A few years ago, I made the decision to leave an emotionally and sexually abusive relationship and move overseas. To clear my head, to renew my heart, and to tap into whatever God was trying to teach me. I planned to be overseas for one year, working as an au pair. Instead, I took on an internship with International Justice Mission as it launched in Australia, and I met my husband. I did come back to the States, but only to visit my family and get married. And then, I packed up everything I owned, applied for permanent residency, and moved back to Australia.

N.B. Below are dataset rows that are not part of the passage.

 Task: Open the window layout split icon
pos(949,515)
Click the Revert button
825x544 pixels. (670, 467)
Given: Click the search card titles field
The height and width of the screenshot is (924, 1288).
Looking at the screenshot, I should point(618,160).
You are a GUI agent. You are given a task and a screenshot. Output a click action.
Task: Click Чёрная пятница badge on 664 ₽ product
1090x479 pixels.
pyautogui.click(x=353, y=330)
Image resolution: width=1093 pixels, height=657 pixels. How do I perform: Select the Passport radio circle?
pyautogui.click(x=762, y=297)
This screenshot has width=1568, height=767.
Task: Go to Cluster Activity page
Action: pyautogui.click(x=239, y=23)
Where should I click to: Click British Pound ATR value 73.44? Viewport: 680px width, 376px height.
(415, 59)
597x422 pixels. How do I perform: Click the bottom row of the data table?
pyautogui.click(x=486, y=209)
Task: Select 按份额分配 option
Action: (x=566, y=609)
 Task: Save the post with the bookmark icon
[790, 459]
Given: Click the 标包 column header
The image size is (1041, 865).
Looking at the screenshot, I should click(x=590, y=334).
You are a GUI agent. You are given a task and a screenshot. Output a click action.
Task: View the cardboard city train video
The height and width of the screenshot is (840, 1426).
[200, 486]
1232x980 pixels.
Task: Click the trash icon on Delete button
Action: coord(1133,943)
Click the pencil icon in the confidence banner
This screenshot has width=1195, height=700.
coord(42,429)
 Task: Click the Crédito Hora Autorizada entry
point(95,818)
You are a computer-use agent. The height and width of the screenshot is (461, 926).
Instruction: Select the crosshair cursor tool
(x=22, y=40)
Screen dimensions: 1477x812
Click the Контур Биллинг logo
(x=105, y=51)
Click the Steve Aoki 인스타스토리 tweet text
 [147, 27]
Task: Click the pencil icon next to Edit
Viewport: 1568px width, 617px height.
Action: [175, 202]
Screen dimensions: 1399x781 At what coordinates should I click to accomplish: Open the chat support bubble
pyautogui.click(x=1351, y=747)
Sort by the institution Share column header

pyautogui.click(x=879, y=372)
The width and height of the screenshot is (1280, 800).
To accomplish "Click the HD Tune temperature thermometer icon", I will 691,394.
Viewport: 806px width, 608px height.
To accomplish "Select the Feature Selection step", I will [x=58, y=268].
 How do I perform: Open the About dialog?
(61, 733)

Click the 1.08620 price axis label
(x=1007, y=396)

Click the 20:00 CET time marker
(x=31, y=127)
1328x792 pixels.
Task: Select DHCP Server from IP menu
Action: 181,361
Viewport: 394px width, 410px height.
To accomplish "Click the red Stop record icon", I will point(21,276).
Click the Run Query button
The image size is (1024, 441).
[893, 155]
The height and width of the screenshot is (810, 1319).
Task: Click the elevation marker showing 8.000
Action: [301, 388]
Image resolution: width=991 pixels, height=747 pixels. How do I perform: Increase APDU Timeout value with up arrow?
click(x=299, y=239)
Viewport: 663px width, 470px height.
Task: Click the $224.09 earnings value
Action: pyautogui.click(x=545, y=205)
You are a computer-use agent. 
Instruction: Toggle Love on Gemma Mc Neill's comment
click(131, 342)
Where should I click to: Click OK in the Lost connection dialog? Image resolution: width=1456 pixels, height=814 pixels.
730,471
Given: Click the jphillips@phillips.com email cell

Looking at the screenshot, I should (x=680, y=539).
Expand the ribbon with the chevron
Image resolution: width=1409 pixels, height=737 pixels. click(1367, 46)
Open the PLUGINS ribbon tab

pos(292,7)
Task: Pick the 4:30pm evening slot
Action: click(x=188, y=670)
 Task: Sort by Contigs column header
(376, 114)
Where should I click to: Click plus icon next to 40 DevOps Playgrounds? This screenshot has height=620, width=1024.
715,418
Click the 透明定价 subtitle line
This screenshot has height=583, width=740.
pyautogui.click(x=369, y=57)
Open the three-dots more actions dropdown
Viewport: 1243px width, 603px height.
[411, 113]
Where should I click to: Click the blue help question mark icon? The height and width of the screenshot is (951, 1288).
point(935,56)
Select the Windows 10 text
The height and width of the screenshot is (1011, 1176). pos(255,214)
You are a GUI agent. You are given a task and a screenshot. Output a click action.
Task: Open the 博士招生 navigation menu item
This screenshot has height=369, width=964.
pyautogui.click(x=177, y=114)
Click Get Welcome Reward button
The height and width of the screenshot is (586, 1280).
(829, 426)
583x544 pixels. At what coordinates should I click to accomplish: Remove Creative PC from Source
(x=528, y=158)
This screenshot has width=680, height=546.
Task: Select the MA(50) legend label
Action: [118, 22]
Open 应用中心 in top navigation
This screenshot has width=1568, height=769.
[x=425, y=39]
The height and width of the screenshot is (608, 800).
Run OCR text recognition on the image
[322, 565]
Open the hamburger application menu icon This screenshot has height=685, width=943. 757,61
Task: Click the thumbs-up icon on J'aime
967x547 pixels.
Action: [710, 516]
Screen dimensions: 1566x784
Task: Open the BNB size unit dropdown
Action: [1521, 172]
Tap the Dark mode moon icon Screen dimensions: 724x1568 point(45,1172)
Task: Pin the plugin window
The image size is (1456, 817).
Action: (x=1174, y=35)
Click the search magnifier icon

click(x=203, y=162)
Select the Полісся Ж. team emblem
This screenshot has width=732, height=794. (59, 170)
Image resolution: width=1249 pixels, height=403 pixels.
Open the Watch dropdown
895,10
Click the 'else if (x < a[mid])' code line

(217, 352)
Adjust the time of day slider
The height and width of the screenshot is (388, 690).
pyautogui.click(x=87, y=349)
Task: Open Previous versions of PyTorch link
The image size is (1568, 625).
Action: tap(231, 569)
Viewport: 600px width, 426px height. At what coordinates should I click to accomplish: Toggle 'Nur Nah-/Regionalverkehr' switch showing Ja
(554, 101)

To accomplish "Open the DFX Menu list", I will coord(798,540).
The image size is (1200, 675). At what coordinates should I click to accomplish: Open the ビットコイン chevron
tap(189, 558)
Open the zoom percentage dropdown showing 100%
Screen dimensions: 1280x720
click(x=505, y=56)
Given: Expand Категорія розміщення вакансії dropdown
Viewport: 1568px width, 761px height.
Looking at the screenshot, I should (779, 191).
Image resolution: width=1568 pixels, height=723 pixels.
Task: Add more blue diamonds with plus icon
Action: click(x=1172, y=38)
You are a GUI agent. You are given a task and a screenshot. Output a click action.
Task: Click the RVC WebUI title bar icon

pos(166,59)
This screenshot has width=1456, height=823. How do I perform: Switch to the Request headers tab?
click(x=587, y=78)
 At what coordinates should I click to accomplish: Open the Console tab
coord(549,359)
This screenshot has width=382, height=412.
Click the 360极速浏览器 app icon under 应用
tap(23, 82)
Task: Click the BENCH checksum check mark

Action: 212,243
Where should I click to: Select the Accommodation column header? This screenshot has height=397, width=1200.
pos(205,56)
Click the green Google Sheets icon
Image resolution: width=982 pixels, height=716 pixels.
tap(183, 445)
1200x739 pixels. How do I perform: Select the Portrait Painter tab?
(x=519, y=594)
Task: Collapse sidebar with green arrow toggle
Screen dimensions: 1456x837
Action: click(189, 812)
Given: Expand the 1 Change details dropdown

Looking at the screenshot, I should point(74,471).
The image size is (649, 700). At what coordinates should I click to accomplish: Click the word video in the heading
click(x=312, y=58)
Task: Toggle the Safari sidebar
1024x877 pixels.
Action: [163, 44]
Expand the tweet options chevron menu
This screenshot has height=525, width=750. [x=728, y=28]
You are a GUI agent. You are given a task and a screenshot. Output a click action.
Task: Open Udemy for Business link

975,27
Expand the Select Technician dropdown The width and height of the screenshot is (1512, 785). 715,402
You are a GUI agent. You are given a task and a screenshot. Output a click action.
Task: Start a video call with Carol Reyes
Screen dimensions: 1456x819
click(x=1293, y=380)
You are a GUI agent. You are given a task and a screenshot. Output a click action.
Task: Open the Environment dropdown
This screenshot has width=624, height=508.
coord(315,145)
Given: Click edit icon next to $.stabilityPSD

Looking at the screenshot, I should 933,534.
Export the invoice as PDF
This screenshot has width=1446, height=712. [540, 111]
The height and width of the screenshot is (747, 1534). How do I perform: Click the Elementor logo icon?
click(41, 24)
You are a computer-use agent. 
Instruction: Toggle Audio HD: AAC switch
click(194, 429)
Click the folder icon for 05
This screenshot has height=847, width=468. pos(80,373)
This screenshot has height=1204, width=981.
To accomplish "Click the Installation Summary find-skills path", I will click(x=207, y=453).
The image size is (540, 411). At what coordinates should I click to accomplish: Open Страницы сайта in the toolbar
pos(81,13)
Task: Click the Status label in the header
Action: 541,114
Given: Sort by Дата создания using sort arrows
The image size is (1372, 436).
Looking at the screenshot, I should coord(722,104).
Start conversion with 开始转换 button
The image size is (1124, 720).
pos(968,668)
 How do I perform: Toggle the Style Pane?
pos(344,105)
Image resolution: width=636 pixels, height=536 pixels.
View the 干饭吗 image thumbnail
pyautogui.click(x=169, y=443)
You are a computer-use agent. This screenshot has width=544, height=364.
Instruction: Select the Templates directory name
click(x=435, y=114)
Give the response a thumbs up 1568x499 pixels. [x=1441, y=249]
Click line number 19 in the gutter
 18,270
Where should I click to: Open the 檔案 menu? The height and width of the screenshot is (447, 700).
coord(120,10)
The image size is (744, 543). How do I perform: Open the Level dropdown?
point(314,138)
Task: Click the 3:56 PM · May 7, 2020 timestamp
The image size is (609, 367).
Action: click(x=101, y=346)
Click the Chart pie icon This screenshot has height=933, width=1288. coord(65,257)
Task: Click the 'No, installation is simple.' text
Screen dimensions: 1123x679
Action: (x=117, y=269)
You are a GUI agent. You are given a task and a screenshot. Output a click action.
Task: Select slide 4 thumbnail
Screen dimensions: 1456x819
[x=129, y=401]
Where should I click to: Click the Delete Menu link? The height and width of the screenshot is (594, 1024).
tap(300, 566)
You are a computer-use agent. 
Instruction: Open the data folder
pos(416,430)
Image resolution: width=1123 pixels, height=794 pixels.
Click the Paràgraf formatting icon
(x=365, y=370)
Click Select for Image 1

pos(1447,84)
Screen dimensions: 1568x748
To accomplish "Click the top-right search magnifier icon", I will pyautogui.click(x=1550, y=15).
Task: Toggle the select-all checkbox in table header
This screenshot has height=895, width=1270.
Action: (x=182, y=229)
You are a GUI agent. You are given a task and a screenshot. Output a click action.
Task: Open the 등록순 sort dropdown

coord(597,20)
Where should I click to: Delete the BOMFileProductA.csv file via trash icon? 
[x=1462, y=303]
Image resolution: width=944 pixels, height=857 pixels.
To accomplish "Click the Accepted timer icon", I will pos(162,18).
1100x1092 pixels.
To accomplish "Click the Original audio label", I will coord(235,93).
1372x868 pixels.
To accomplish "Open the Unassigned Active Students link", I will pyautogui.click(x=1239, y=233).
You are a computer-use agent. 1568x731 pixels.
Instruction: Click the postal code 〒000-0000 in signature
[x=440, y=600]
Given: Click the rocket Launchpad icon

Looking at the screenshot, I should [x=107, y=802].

It was an exciting season, filled with blossoming relationships, newlywed bliss, and a restored heart. But it was also an incredibly difficult season. I was a foreigner, trying to build friendships and put down roots in a place half a world away from everything I had ever known. I didn't feel unwelcome, exactly, but I didn't feel at home, either. I felt certain of the rightness of it all, but at the same time, I felt deeply displaced, coping with insecurities and worries that were totally new to me.
I needed Jesus in a way I had never needed Him before. This need wasn't more serious or profound than other times in my life, but it was unique. As all new and fresh seasons, this one held challenges I hadn't yet faced and didn't feel equipped for.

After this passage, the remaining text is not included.